Native American rights activist from California

Edward D. Castillo is an American activist of Luiseño and Cahuilla ancestry. He participated in the American Indian occupation of Alcatraz in 1969. Former professor and director of Native American Studies at the Sonoma State University in California, he wrote several chapters in the Smithsonian Institution's Handbook of North American Indians and Mission Indian Federation: Protecting Tribal Sovereignty 1919-1967, published in the Encyclopedia of Native Americans in the 20th century. He is the editor of Native American Perspectives on the Hispanic Colonization of Alta California and The Pomo, A Tribal History. Castillo was a regular contributor of book reviews to historical journals such as Indian Historian, Journal of California Anthropology, Western Historical Quarterly, American Indian Quarterly, and California History.

==Early life==
Castillo was born in 1948 in California to Edward and Betty Castillo and has two brothers Billy and Randy. He was raised on a rancheria outside San Jacinto. After high school, he enrolled in the University of California, Riverside with a major in American frontier history and a minor in Latin American studies. After graduating in 1969, Castillo took a minority counseling position at the University of California, Berkeley, instructing a seminar style class that often confronted and attempted to correct the innate social misguided behavior of the dominant white classes. In that same year, he was hired as a graduate student instructor in UC Berkeley’s newly established Native American Studies program.
Ed is the recognized father of Suelumatra with Luwana Quitiquit, and Cassandra and Andrew Castillo (second marriage), although he may have other children.

==Participation at Alcatraz==
Castillo first got involved with the American Indian occupation of Alcatraz when Richard Oakes, the foremost organizer of the demonstration, gave a speech at UCLA attempting to get more support for the protest in mid-November 1969. Oakes had been giving similarly effective speeches at San Francisco State University, University of California, Berkeley, and University of California, Riverside. Castillo, along with about two-thirds of the Native American studies class he was teaching, agreed to take leave from his position at UCLA and join the occupation. He was 21 years old at the time.

When he arrived at Alcatraz, Castillo was one of the original members of the island council, along with Richard Oakes and a number of other college students. The island council oversaw everything that occurred on the island. Castillo also worked in the makeshift mail room of the island.

Early on during the occupation, Castillo was voted as security chief of the island, but soon resigned from the difficult position after numerous threats from much larger young Indian males.
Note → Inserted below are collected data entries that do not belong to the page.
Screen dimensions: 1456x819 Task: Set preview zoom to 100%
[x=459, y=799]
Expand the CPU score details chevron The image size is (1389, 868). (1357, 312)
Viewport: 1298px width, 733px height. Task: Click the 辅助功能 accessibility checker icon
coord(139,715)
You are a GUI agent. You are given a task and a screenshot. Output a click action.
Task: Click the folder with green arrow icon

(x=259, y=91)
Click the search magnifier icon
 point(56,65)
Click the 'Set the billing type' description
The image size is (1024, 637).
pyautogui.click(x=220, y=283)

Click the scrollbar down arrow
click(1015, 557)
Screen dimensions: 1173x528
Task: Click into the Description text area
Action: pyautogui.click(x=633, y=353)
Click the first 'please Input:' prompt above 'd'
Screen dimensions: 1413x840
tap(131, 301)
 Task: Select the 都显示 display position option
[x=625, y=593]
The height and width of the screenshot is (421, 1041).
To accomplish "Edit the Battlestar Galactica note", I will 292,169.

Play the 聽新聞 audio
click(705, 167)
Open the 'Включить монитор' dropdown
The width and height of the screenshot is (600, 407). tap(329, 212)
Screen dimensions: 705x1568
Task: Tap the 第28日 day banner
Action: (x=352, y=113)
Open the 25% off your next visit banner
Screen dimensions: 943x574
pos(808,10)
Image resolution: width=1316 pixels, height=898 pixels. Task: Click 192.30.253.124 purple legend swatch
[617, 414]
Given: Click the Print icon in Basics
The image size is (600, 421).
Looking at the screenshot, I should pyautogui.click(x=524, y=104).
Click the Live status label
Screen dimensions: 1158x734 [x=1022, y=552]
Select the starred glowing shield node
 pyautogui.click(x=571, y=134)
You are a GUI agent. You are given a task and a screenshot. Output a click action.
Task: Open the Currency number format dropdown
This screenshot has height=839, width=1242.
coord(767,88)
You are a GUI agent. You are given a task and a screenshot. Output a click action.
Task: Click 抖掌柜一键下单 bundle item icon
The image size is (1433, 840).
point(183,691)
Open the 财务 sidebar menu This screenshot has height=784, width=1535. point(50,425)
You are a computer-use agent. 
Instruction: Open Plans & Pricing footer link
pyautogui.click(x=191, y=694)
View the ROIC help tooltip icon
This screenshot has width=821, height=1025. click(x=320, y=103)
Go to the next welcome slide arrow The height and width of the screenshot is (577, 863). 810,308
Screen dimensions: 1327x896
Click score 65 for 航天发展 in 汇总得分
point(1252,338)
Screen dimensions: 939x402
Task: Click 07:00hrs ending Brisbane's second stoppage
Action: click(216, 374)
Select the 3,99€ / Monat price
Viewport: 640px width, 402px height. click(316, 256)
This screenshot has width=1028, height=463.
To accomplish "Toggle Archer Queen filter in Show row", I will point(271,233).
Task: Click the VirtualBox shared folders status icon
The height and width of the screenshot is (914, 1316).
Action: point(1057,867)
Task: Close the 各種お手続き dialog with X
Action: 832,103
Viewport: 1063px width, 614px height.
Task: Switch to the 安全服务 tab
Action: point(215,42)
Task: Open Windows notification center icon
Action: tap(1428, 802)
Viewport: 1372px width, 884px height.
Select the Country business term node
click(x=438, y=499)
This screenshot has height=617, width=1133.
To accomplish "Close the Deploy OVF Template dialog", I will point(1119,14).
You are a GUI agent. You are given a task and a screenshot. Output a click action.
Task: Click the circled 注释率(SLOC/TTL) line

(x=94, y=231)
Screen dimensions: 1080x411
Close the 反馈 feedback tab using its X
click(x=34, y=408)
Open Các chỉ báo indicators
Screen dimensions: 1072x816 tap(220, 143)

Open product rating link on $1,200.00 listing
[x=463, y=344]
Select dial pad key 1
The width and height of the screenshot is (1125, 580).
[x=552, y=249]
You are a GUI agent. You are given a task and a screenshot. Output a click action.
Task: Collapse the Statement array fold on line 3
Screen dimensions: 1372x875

When Richard Oakes left the island due to the death of his daughter, Castillo began to notice the burgeoning of inner conflicts within the island's population. He believed the original idealism of the island was faltering, and many of the island's leaders were focused more on the political and financial benefits of the protest. After nearly three months of participating in the occupation, Castillo decided to return to UCLA to fulfill his teaching duties.

==Later life==
Castillo was the director of the Native American studies program at Sonoma State University. He has worked on numerous books, usually dealing with the history of California Native American tribes. The majority of his scholarly works focus on the impact of Spanish colonization on Native Americans in the 17th and 18th centuries. He shocked the mission studies world by publishing an oral history by Lorenzo Asisara given in 1878 which explained how the Indians at Santa Cruz murdered the missionary Andres Quintana in retaliation for whippings the friar had given with a barb-tipped whip, and then set the girls free for a night of sex. He coauthored Indians, Franciscans, and Spanish Colonization: The Impact of the Mission System on California Indians with Robert H. Jackson.